# Source passage

---*---

October 24, 2006

One for the Aussies

I thought Australian politics had become surreal when George Bush and John Howard were seen planting a tree together in Washington and a reporter from commercial television said the two men did it to show how deeply rooted their relationship is.
From Martin Flanagan's column in today's Age, on the new and entirely foolish ABC policies for countering "bias" in news, current affairs and satire. The whole thing is worth your attention, as is Mr Flanagan's recent giving of the Stephen Murray-Smith Memorial Lecture.
The Howard Government chose not to be represented at the Wave Hill commemoration, an event said to signify the birth of the Australian reconciliation movement. As Peter Garrett, Labor’s shadow spokesman on reconciliation, pointed out to me at the event: he has no-one to shadow. The fact that the Howard Government has no Minister for Reconciliation is one of its most commendably honest acts, but what does it mean in real terms? It means, according to Patrick Dodson, that there is no dialogue. I have a saying: if you want to see white Australia - and by white Australia I mean John Howard’s Australia, which obviously includes people who are not white - step over into black Australia, then look back. What you see is a government that has no regard whatsoever for the thoughts and opinions of the people with whom you are standing as fellow Australians...

In the book I have written with Tom [Uren] I quote cartoonist Michael Leunig as saying the difficulty in working in the Australian media at this time is that we are expected to be moderate in a radical age. I find it highly significant that the two people I consider to have been the most serious critics of the Howard government over the past decade, Robert Manne and Malcolm Fraser, are both classical conservatives. We have all watched the many attempts made to make it appear that both these men have 'turned' or 'gone to the left' when an examination of their records shows they are simply applying the same principles they have always applied to the changing world around them. In the course of this lecture I hope I can appeal to decent conservatives.

Missing Creek

I don't know if any of my few visitors are regular readers of Chris Clarke's excellent weblog of poetry, nature writing and occasional commentary, Creek Running North. Unfortunately if you're not, you may not get the chance to become one, at least for some time. This utterly bites:
After family discussion regarding a commenter's threat of violence against our dog, Creek Running North has been taken offline.
Mr Clarke's beloved dog, Zeke, is an aged and frail shepherd, and his recent ill-health has been something of a concern for CRN's readers (while inspiring a number of fine posts from Mr Clarke including an extraordinary poem about past days of running we now can't reread). Presumably, recognising this, the tool who made the threat thinks they've been very clever in finding the right button to push. Well, at least as clever as a Skinner pigeon.

Creek Running North will stay in the blogroll in the hope of its return, or in remembrance.

Update 29/10: Well, turns out CRN shrugged this off so fast they were back up the day after I posted (factoring in the International Date Line). Then it took me five days to notice. So we've got that going for us. Check out Zeke's poem of disdain.

---*---

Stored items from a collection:
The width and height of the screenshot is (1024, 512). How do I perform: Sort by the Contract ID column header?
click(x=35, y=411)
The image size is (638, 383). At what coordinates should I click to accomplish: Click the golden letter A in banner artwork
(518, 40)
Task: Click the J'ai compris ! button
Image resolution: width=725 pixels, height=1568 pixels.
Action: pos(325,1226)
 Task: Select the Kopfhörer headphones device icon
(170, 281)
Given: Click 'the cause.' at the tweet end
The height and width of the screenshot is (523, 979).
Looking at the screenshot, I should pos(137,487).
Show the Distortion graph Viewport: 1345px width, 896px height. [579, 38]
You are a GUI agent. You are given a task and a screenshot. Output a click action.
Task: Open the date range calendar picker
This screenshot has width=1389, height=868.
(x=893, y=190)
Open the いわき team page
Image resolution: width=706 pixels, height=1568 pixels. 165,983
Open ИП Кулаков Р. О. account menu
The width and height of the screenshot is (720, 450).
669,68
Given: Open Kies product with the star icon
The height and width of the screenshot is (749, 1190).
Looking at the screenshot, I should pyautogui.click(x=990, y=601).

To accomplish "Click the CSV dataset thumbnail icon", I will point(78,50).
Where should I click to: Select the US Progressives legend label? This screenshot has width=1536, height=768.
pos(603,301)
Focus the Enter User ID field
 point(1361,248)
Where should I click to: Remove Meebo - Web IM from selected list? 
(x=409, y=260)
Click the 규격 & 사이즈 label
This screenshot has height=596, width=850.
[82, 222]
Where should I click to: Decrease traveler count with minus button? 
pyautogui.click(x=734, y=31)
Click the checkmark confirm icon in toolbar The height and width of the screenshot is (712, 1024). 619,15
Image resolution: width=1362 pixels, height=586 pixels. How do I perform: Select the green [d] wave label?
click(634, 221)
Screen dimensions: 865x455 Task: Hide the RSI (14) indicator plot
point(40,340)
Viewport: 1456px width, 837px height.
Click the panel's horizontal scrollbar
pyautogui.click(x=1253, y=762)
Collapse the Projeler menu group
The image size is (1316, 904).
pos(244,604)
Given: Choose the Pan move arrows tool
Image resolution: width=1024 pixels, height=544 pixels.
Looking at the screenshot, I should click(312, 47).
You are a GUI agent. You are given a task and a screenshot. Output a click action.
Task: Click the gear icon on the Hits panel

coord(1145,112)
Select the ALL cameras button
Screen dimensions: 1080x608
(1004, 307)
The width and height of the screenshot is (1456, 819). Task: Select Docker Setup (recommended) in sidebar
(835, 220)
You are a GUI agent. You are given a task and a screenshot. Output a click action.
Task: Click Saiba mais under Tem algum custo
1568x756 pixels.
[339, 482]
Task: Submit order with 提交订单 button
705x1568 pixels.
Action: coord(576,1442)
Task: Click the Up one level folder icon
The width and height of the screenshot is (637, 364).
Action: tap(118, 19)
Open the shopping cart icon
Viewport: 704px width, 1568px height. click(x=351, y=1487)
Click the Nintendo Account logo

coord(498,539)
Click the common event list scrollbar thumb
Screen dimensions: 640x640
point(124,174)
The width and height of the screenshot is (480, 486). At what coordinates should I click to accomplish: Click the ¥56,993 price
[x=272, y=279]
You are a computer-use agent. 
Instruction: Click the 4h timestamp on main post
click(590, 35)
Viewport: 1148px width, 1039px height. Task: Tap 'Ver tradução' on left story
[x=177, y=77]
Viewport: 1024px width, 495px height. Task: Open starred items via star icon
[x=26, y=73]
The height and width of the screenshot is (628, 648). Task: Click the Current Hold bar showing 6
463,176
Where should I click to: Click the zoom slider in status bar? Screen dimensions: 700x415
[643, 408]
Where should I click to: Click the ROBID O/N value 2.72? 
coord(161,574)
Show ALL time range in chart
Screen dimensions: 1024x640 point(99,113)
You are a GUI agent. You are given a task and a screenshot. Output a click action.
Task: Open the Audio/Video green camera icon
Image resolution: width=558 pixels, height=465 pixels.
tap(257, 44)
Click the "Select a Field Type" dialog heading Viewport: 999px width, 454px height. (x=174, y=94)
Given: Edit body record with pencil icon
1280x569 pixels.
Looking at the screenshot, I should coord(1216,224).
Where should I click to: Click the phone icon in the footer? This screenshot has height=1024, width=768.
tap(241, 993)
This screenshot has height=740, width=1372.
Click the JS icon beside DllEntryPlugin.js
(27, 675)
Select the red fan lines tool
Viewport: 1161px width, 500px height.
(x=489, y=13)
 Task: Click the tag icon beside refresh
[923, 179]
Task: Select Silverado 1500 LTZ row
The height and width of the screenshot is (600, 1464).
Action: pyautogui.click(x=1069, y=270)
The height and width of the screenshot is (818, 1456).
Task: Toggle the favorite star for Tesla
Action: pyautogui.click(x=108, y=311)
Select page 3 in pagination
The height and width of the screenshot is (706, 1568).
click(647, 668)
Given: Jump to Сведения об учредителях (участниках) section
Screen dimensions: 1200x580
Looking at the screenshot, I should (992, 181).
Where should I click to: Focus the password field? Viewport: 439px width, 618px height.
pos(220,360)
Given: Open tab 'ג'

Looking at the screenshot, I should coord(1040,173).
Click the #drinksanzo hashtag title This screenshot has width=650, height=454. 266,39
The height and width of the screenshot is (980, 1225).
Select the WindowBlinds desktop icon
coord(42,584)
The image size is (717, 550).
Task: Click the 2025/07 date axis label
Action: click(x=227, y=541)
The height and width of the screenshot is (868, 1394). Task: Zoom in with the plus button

---*---

Edit the source passage between "Mr Clarke's beloved" and "poem of disdain.", inclusive, so that "lab rat" replaces "Skinner pigeon", and write out the revised span.

# Result of this task
Mr Clarke's beloved dog, Zeke, is an aged and frail shepherd, and his recent ill-health has been something of a concern for CRN's readers (while inspiring a number of fine posts from Mr Clarke including an extraordinary poem about past days of running we now can't reread). Presumably, recognising this, the tool who made the threat thinks they've been very clever in finding the right button to push. Well, at least as clever as a lab rat.

Creek Running North will stay in the blogroll in the hope of its return, or in remembrance.

Update 29/10: Well, turns out CRN shrugged this off so fast they were back up the day after I posted (factoring in the International Date Line). Then it took me five days to notice. So we've got that going for us. Check out Zeke's poem of disdain.